What you will do:
From the line with "產後哺乳＆育嬰照護 (1317, 84)" through the line with "[Pinterest] (16, 299)", inclusive, return each line of the data below exactly and leave the rest out.

[Available data — start]

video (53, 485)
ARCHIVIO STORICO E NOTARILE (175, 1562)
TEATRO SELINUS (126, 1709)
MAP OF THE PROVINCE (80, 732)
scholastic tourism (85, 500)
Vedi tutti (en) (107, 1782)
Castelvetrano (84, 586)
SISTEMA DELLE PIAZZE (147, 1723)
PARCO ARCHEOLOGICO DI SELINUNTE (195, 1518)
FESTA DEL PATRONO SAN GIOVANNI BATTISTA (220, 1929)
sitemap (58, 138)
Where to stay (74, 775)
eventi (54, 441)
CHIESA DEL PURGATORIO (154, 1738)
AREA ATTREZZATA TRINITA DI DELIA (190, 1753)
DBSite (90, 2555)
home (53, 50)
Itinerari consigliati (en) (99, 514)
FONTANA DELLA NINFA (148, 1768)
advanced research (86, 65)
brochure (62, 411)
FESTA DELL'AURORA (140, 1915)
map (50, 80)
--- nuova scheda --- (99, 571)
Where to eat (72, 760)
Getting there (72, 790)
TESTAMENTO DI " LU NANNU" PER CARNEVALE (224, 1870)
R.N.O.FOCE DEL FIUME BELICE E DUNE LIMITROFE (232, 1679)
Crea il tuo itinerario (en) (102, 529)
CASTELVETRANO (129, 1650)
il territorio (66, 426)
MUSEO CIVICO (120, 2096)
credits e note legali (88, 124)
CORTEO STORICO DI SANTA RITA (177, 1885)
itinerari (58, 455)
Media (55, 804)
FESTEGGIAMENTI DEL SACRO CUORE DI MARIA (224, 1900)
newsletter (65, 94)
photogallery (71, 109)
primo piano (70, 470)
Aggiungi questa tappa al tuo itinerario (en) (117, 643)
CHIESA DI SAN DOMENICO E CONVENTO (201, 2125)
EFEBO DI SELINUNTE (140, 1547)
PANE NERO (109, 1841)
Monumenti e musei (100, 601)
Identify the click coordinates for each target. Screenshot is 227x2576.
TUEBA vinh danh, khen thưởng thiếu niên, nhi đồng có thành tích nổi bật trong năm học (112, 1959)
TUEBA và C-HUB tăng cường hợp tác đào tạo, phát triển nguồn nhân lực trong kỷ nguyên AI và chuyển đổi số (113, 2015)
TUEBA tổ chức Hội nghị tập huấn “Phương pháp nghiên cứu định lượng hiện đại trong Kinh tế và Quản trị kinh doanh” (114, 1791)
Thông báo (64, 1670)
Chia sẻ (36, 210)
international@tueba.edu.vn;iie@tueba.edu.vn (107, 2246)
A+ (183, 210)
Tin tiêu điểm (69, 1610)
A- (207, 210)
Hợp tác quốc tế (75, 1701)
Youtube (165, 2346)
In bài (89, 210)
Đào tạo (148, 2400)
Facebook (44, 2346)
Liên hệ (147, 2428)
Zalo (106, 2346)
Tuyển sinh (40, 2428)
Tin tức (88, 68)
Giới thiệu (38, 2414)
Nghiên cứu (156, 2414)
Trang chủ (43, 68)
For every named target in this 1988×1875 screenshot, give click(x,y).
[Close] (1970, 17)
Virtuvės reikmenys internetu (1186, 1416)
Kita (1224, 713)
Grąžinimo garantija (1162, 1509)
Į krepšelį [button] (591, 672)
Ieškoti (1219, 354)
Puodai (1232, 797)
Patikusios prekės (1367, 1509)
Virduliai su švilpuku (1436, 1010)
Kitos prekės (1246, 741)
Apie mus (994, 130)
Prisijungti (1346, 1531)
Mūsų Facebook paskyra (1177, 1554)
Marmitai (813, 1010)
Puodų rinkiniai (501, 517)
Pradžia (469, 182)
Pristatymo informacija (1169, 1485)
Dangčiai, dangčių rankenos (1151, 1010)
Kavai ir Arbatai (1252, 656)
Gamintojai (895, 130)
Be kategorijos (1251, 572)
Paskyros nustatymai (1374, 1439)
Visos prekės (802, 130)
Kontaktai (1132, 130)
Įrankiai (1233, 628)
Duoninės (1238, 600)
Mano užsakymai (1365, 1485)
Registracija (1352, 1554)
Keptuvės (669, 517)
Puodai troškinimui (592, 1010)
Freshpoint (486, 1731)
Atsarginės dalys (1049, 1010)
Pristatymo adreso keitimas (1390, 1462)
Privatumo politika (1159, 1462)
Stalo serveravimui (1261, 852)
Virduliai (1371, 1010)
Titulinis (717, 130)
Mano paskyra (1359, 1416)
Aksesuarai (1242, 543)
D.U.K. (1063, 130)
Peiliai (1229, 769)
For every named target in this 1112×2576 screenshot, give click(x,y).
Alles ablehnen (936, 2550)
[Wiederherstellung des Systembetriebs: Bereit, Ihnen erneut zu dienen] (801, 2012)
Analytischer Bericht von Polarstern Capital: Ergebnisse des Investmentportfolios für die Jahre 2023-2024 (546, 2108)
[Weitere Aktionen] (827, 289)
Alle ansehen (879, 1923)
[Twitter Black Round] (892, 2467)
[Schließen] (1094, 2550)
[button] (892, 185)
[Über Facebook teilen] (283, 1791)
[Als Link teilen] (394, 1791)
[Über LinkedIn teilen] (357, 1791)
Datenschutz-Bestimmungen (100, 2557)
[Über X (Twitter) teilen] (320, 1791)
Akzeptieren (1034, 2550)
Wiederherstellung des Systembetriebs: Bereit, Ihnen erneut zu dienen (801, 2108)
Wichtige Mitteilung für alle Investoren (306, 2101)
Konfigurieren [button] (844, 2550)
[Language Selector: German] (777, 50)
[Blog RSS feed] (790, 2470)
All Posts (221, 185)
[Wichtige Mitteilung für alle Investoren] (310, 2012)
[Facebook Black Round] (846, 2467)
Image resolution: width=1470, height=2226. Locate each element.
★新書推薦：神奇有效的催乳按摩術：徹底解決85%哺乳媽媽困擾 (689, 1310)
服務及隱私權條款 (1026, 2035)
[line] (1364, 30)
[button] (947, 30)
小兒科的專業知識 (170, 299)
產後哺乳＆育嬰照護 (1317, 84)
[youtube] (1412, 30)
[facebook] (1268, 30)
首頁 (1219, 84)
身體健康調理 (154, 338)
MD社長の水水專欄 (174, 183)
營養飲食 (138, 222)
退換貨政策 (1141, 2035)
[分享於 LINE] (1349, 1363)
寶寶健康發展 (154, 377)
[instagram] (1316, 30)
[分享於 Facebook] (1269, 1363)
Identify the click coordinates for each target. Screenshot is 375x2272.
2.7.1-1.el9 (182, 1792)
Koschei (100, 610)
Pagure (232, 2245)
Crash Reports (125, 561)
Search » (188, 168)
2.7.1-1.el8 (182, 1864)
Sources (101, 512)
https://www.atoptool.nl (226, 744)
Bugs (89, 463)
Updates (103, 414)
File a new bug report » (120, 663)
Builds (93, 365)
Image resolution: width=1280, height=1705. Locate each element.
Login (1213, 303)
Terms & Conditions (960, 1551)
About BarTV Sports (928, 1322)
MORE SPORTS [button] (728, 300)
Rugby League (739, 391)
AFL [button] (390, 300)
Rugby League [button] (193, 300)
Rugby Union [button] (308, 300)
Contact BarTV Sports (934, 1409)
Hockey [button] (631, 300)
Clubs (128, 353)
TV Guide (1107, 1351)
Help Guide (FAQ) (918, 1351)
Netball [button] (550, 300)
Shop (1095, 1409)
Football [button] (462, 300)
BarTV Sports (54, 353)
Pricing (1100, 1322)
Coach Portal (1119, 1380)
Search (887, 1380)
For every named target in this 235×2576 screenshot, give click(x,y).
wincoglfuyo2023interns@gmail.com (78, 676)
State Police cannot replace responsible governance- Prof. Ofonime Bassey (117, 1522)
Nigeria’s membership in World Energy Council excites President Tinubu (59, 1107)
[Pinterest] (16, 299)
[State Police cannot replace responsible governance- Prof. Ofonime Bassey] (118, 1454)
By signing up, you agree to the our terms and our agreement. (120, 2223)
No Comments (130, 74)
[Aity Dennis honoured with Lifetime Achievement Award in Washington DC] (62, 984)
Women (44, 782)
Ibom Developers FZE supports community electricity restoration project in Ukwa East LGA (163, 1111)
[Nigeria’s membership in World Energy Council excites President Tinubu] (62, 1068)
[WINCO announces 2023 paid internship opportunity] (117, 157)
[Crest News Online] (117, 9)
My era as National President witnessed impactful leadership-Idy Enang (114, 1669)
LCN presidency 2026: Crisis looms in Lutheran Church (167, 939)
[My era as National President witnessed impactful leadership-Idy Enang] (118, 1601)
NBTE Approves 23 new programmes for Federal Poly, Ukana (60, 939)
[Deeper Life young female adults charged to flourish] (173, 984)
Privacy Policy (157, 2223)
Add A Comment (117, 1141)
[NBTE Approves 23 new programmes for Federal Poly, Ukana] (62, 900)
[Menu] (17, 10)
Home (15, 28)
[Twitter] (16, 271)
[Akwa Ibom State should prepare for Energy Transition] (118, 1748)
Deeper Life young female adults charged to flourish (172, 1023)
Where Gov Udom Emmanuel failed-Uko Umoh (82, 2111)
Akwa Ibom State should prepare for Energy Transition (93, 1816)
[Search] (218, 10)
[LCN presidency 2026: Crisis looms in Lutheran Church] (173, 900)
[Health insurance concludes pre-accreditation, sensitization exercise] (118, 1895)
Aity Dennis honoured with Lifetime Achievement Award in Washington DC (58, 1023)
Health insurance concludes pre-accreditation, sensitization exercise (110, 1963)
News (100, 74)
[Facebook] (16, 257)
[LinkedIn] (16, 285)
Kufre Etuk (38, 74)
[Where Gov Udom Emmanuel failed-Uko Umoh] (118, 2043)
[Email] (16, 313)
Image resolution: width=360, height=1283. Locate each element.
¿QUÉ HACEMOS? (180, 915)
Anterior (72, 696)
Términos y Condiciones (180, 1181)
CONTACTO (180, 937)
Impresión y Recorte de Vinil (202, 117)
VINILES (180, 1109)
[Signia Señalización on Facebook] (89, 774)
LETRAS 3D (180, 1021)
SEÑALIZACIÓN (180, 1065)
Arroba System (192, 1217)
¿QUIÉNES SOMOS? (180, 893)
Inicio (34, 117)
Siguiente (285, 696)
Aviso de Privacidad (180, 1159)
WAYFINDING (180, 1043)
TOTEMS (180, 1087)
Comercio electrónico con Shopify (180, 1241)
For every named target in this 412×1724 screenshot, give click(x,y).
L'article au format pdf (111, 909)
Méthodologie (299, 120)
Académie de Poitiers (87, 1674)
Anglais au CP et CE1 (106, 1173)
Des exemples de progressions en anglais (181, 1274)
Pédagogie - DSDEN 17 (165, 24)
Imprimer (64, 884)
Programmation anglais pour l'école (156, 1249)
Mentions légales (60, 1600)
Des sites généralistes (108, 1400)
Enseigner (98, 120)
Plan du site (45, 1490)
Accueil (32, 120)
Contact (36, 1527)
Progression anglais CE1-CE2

[Available data — finish]

Output for this task:
產後哺乳＆育嬰照護 (1317, 84)
[youtube] (1412, 30)
[facebook] (1268, 30)
首頁 (1219, 84)
身體健康調理 (154, 338)
MD社長の水水專欄 (174, 183)
營養飲食 (138, 222)
退換貨政策 (1141, 2035)
[分享於 LINE] (1349, 1363)
寶寶健康發展 (154, 377)
[instagram] (1316, 30)
[分享於 Facebook] (1269, 1363)
Identify the click coordinates for each target. Screenshot is 375x2272.
2.7.1-1.el9 (182, 1792)
Koschei (100, 610)
Pagure (232, 2245)
Crash Reports (125, 561)
Search » (188, 168)
2.7.1-1.el8 (182, 1864)
Sources (101, 512)
https://www.atoptool.nl (226, 744)
Bugs (89, 463)
Updates (103, 414)
File a new bug report » (120, 663)
Builds (93, 365)
Image resolution: width=1280, height=1705. Locate each element.
Login (1213, 303)
Terms & Conditions (960, 1551)
About BarTV Sports (928, 1322)
MORE SPORTS [button] (728, 300)
Rugby League (739, 391)
AFL [button] (390, 300)
Rugby League [button] (193, 300)
Rugby Union [button] (308, 300)
Contact BarTV Sports (934, 1409)
Hockey [button] (631, 300)
Clubs (128, 353)
TV Guide (1107, 1351)
Help Guide (FAQ) (918, 1351)
Netball [button] (550, 300)
Shop (1095, 1409)
Football [button] (462, 300)
BarTV Sports (54, 353)
Pricing (1100, 1322)
Coach Portal (1119, 1380)
Search (887, 1380)
For every named target in this 235×2576 screenshot, give click(x,y).
wincoglfuyo2023interns@gmail.com (78, 676)
State Police cannot replace responsible governance- Prof. Ofonime Bassey (117, 1522)
Nigeria’s membership in World Energy Council excites President Tinubu (59, 1107)
[Pinterest] (16, 299)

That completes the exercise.